▶ **What you should do**: Locate each line in the items below that contains the string "icon", and copy those lines out.

▶ **Data to use**:
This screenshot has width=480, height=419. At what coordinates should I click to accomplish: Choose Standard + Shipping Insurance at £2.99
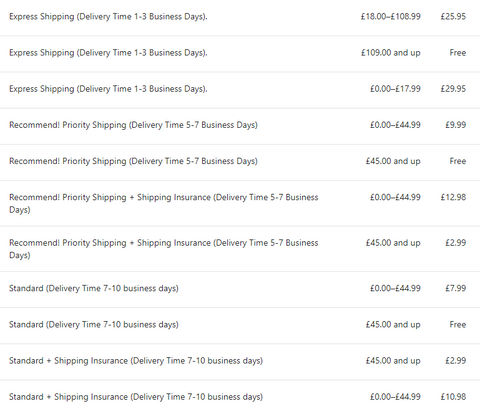click(240, 361)
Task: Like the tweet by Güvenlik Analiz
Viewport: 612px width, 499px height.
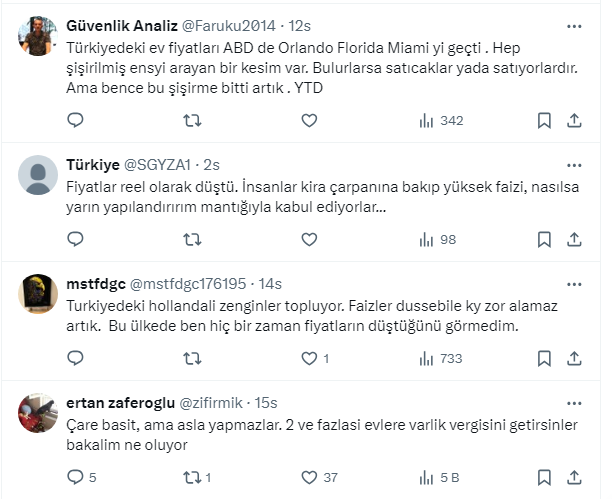Action: point(309,120)
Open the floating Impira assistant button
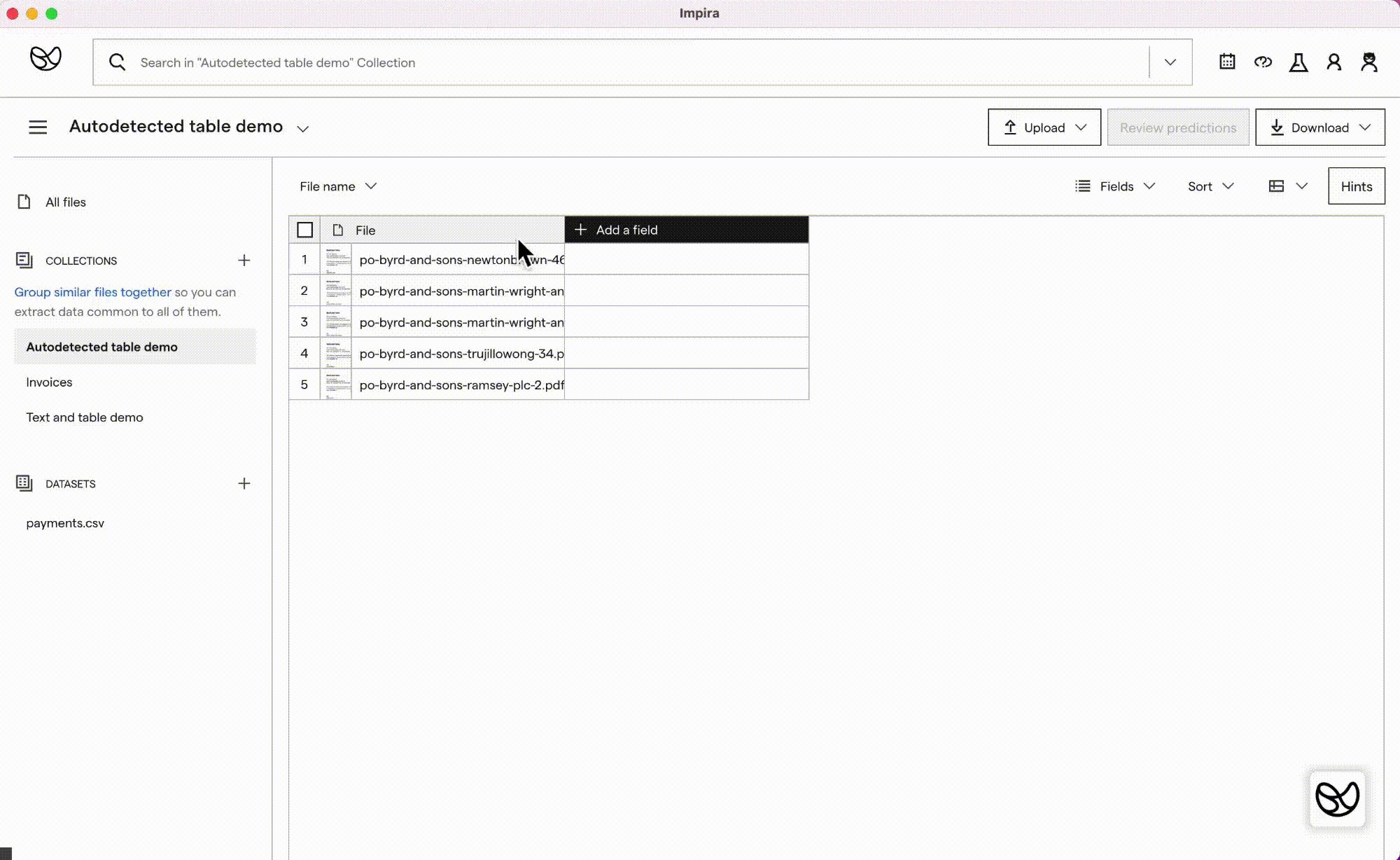The width and height of the screenshot is (1400, 860). pyautogui.click(x=1337, y=799)
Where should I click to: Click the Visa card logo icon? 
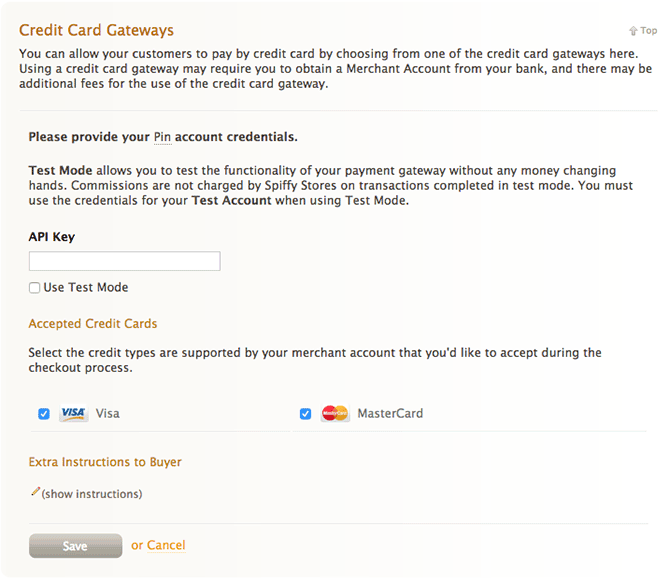[x=73, y=413]
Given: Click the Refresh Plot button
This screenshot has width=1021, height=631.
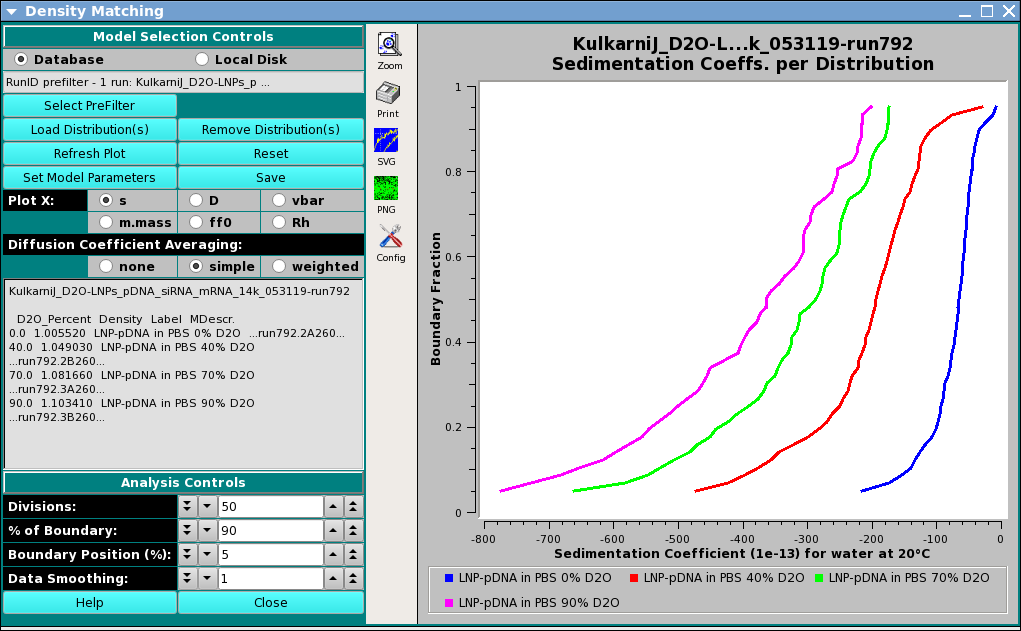Looking at the screenshot, I should 90,154.
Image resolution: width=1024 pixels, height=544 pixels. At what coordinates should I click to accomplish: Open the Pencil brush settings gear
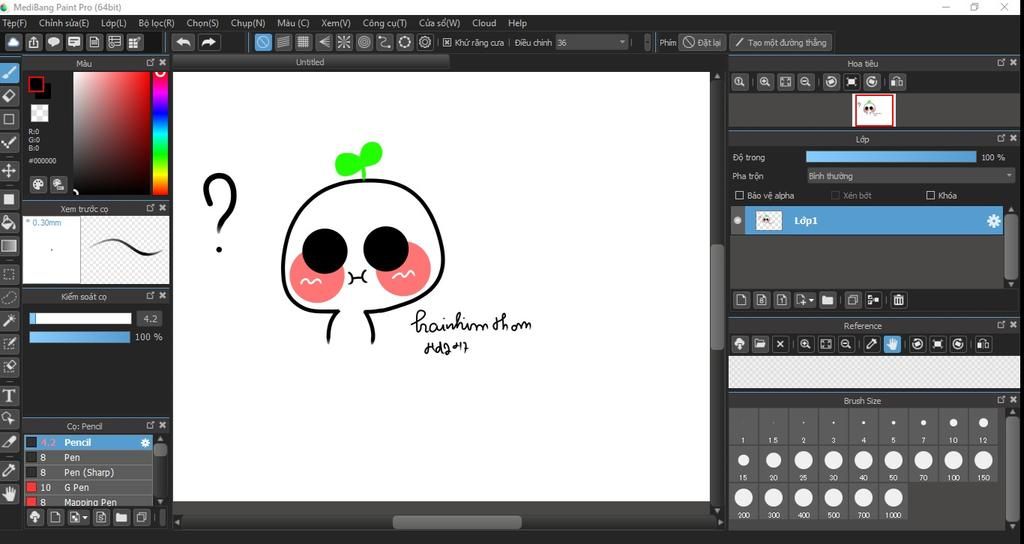145,442
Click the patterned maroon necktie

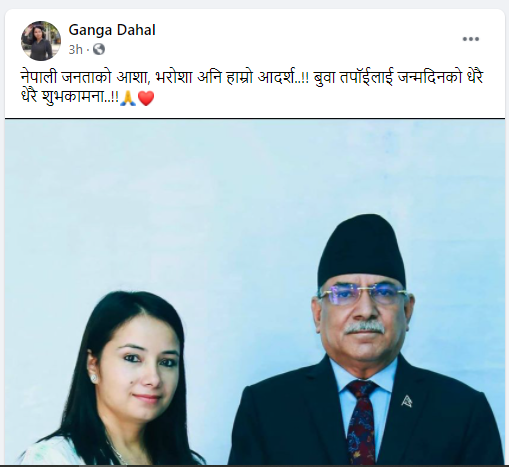coord(362,423)
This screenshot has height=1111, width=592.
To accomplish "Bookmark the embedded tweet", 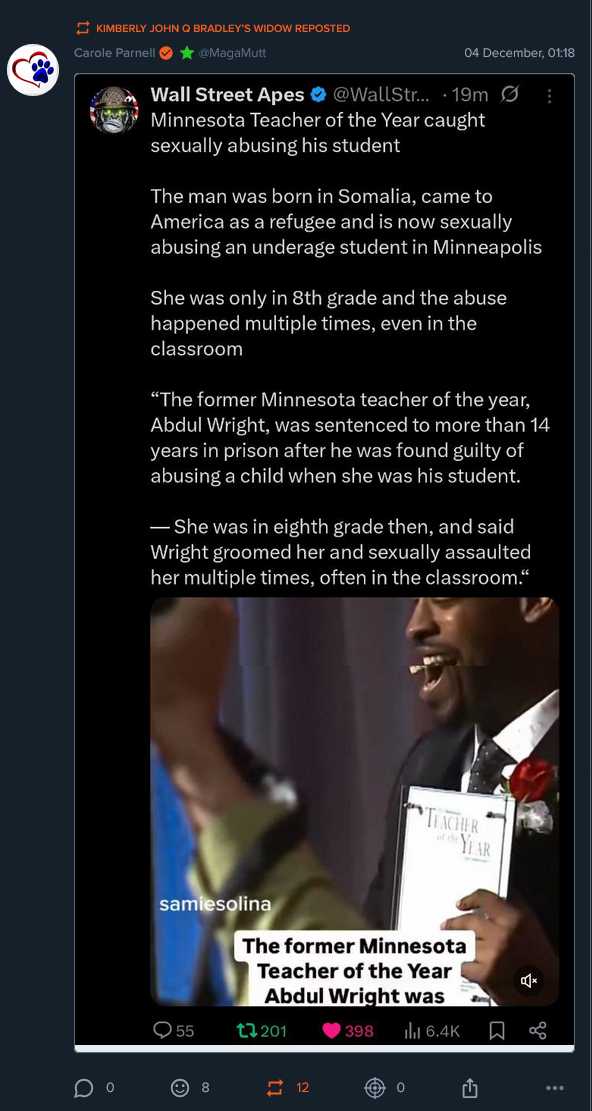I will [497, 1030].
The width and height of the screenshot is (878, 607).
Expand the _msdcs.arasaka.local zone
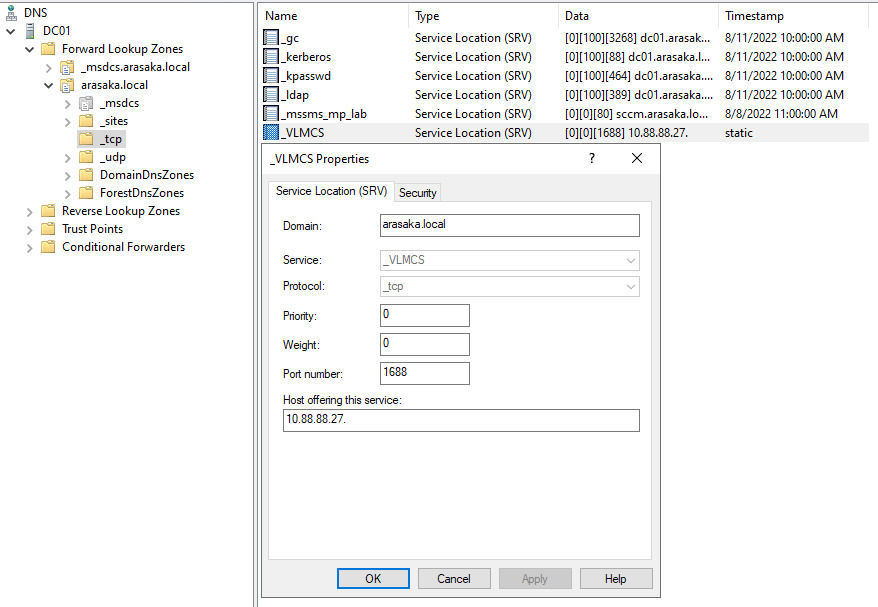pyautogui.click(x=48, y=67)
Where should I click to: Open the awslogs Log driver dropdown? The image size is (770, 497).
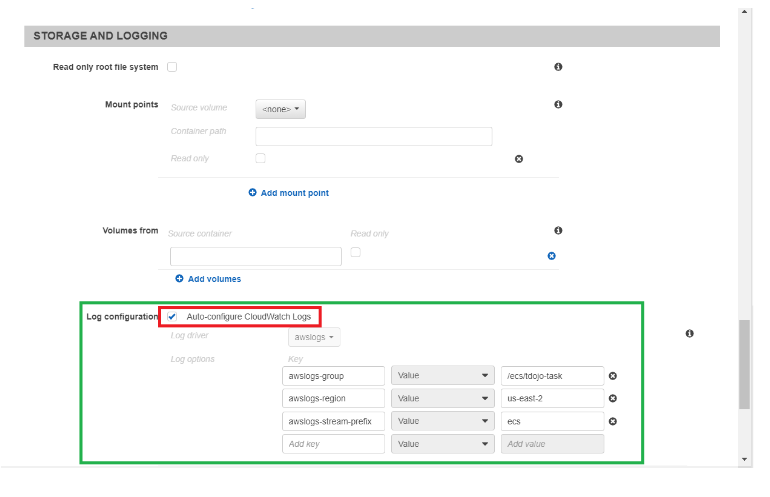(x=315, y=338)
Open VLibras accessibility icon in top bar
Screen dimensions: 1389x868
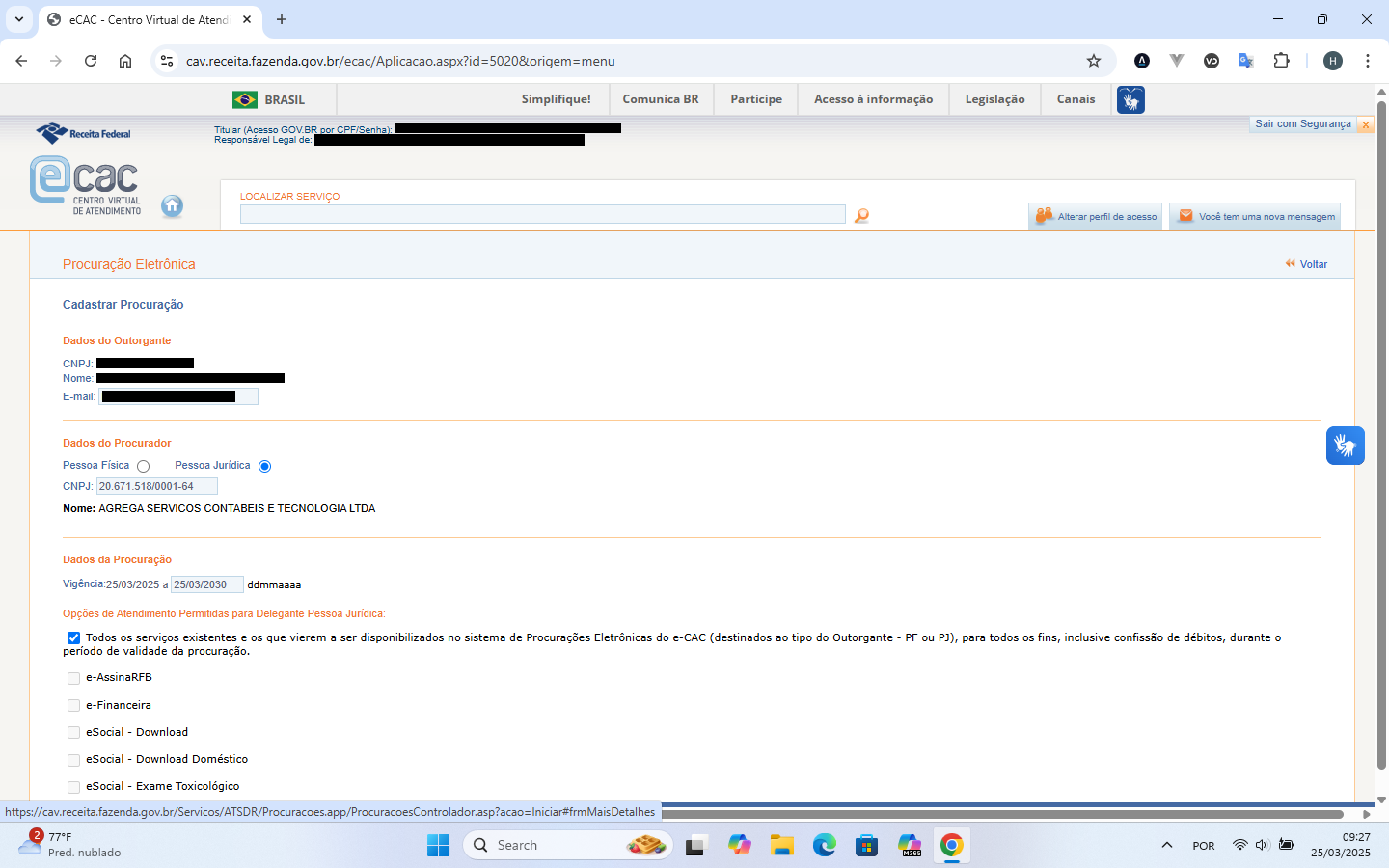[1130, 99]
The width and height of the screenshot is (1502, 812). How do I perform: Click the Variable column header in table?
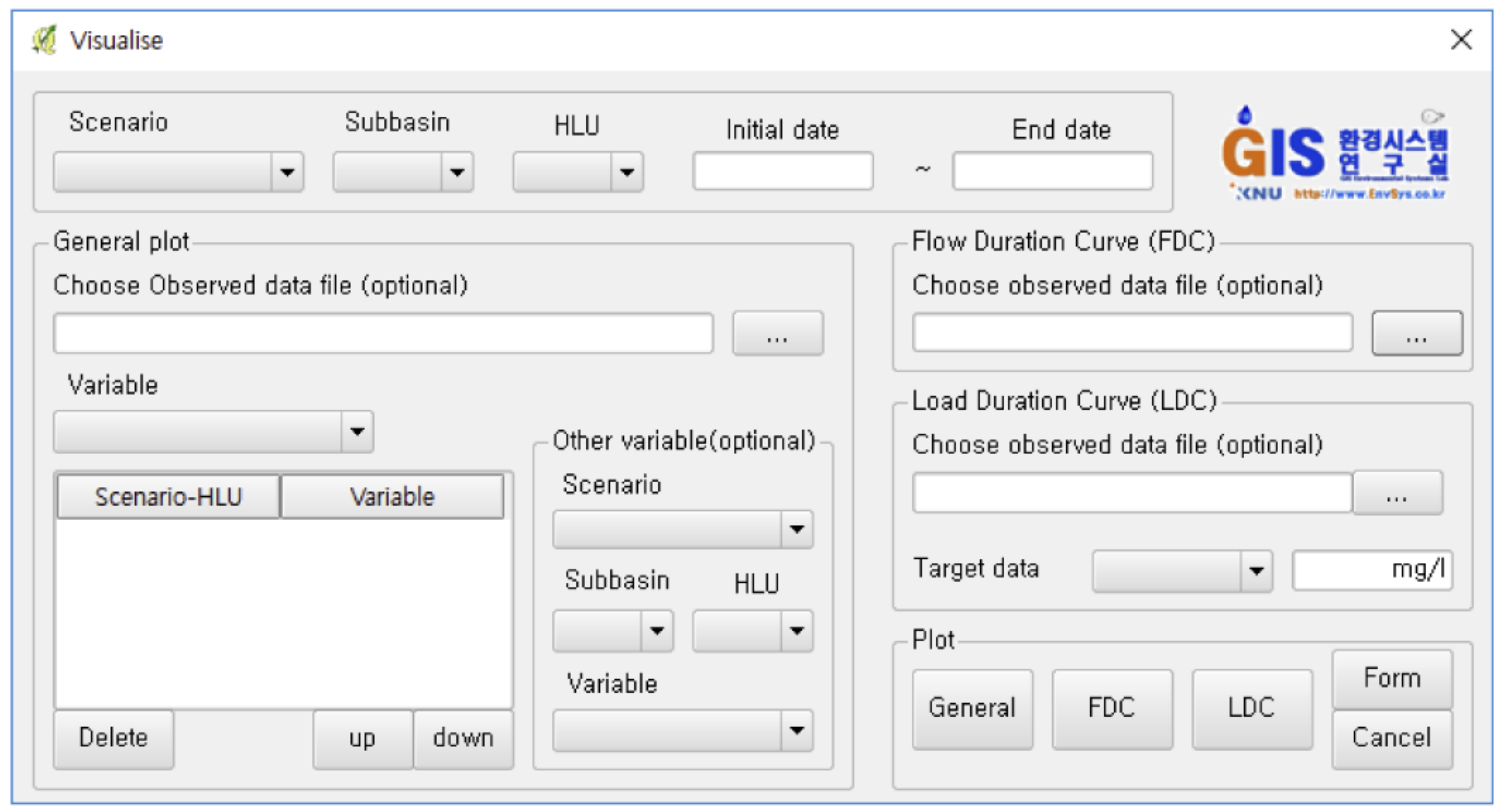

▶ **Solution for this problem**:
Where should I click to: Click the Visa card logo icon? 
Open VLibras accessibility icon in top bar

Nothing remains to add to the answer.